During his stay in Poland, the President met with former leaders of the democratic opposition and Solidarity movement, and noted that what Poland went through twenty-five years ago proves that the move from an authoritarian regime to a democratic one is quite possible, though also quite difficult. He spoke as a political leader wanting to position America and its allies together in support of the Arab Spring. He emphasized institution building, the rights of minorities and a free press. I don’t disagree with him, and I should add as an old Polish hand, it warms my heart to see my friends being used as an example of political success.

Yet, democratic consolidation is not completely achieved in Poland and among its neighbors, and there is always a threat, as has been observed here in Andras Bozoki’s report on the situation in Hungary, that a transition to democracy may be followed by a transition from democracy. This depends upon attitudes and shared beliefs of the citizenry.

Mourners in front of the Presidential Palace in Warsaw after Smolensk plane crash. Sign says "What a President. What a Patriot." © Sebk | Wikimedia Commons

In Poland, the demonstrators who were outside President Obama’s appearances represent an anti-democratic threat. They are sure that the Russians are complicit in the murder of the former President of Poland, Lech Kaczynski, who died in airplane crash, and many of them are pretty sure that the present President, Bronislaw Komorowski, is somehow involved. Such conspiracy theories, in which political opponents are perceived as murderous enemies, undermine democratic life. These demonstrators resemble the more outrageous members of the Tea Party and are kissing cousins of the birthers.  Such agents are more dangerous in new democracies than old, more dangerous still in the nations of the Middle East and North Africa trying to form democracies. Even in well-established countries such as the US, people who approach politics in this way present serious problems. No big deal, if they remain on the margins, but when they enter or even define the mainstream, they pose a significant threat.

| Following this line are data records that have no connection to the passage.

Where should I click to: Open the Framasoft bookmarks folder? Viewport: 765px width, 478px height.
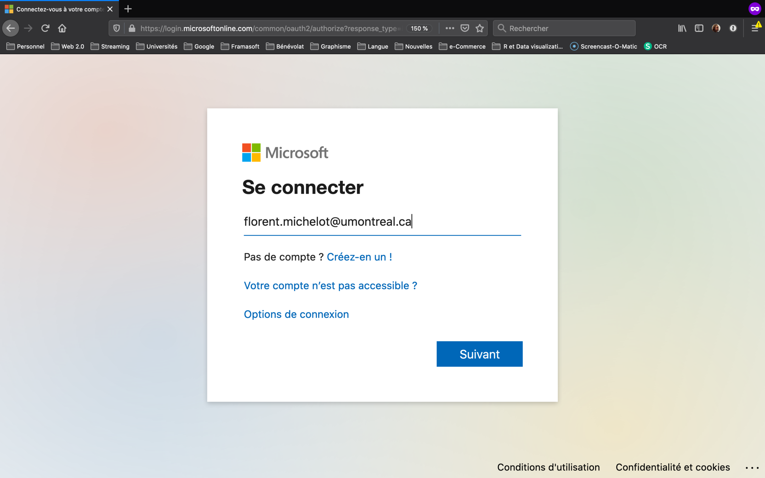(240, 46)
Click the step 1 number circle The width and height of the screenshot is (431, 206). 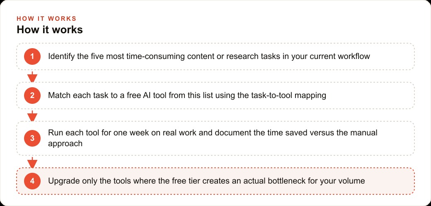tap(32, 56)
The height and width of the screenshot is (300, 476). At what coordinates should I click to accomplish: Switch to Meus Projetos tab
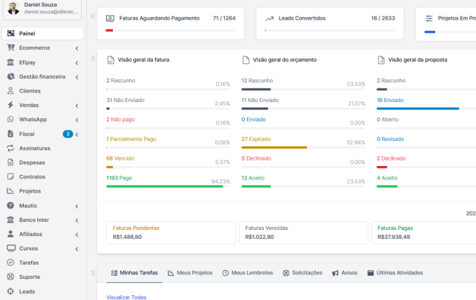[x=190, y=273]
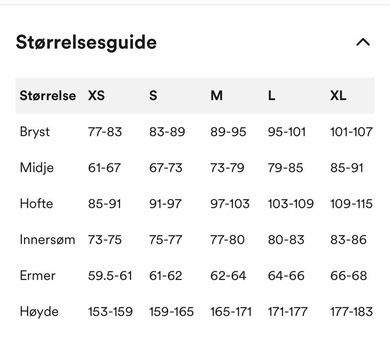Click the L size column header
The height and width of the screenshot is (337, 390).
point(272,96)
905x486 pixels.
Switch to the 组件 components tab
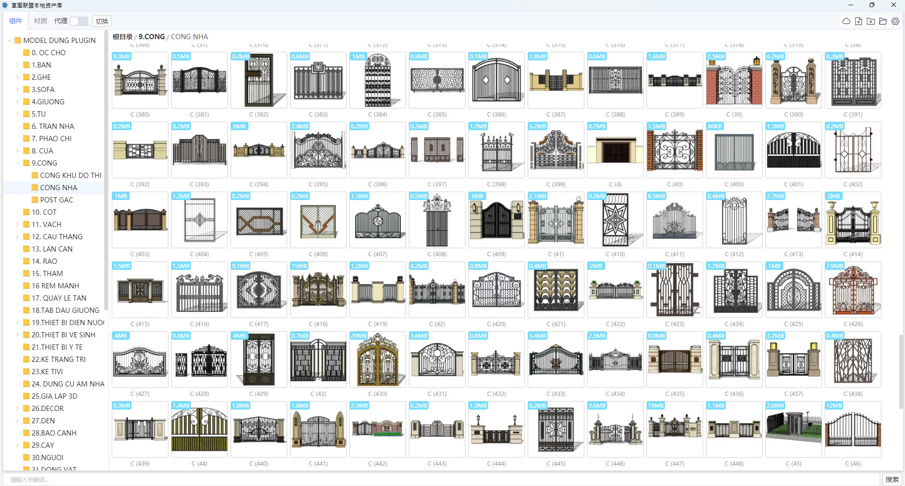tap(16, 21)
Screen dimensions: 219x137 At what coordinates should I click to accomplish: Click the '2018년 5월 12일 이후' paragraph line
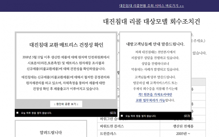pyautogui.click(x=66, y=57)
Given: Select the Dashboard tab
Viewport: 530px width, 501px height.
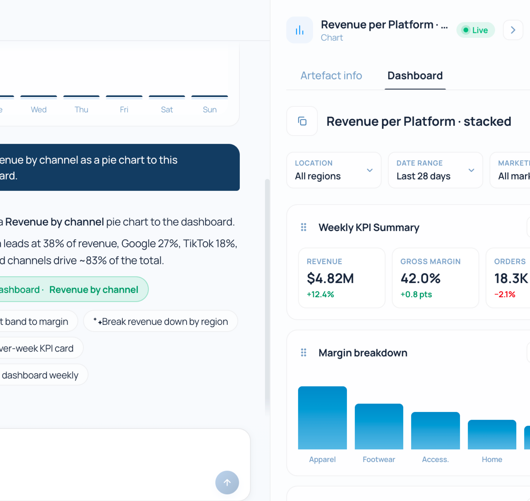Looking at the screenshot, I should coord(415,76).
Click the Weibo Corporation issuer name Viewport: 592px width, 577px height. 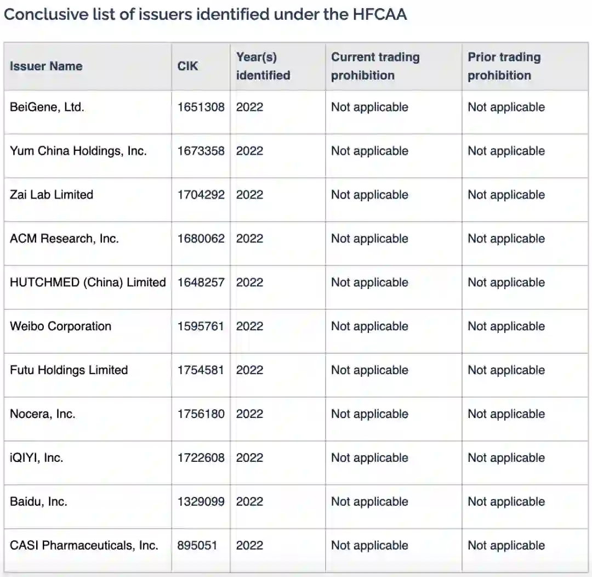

Thus, when I think about Poland, Egypt, Tunisia and their neighbors, I am concerned not only about democracy as a political system, with a democratic constitution and institutions. It seems to me that just as important is democracy as a matter of ongoing political practice and beliefs. This is one of the great achievements in Poland, which changed its political culture in the course of the making of a democratic opposition, the Solidarity movement, and a democratic state, helping it weather anti-democratic currents. This suggests possibilities among the perils now present in the Middle East and North Africa.

In Poland, during the Solidarity period (and even before), the oppositionists acted as if they lived in a free society, and in the process, freedom actually became a part of the life of the people involved. They showed how the sociological theorem of the definition of a situation, as first developed by W. I. Thomas, constitutes a crucial dimension of political power. “If men [and women] define situations as real, they are real in their consequences.”

The demonstrators in Tahrir Square revealed this power as well. When Muslims and Coptics openly supported each other during the transformational events, they constituted Egyptian democratic pluralism. Their common action created a political reality, which I will analyze in my next post.

I am thinking about such things, as I follow the path of Obama. The world looks differently from the summit and from the ground. A major end of his trip here this time was to help galvanize support for his approach to the great potentially democratic transformations in North Africa and the Middle East, while also attempting to get the European powers to support the U.S. in its opposition to the UN resolution recognizing Palestinian statehood. In his words and actions in Poland, he attempted to underline the possibility of fundamental democratic change and its persistence. From my point of view, looking at democracy in everyday practice, I see that his high-flown rhetoric can and has been sustained, but also that it depends on the definition and redefinition of democratic realities as social practices. Democracy in the Middle East and North Africa, and in Central Europe, confirms fundamental insights of Tocqueville, as he was looking at democracy in America.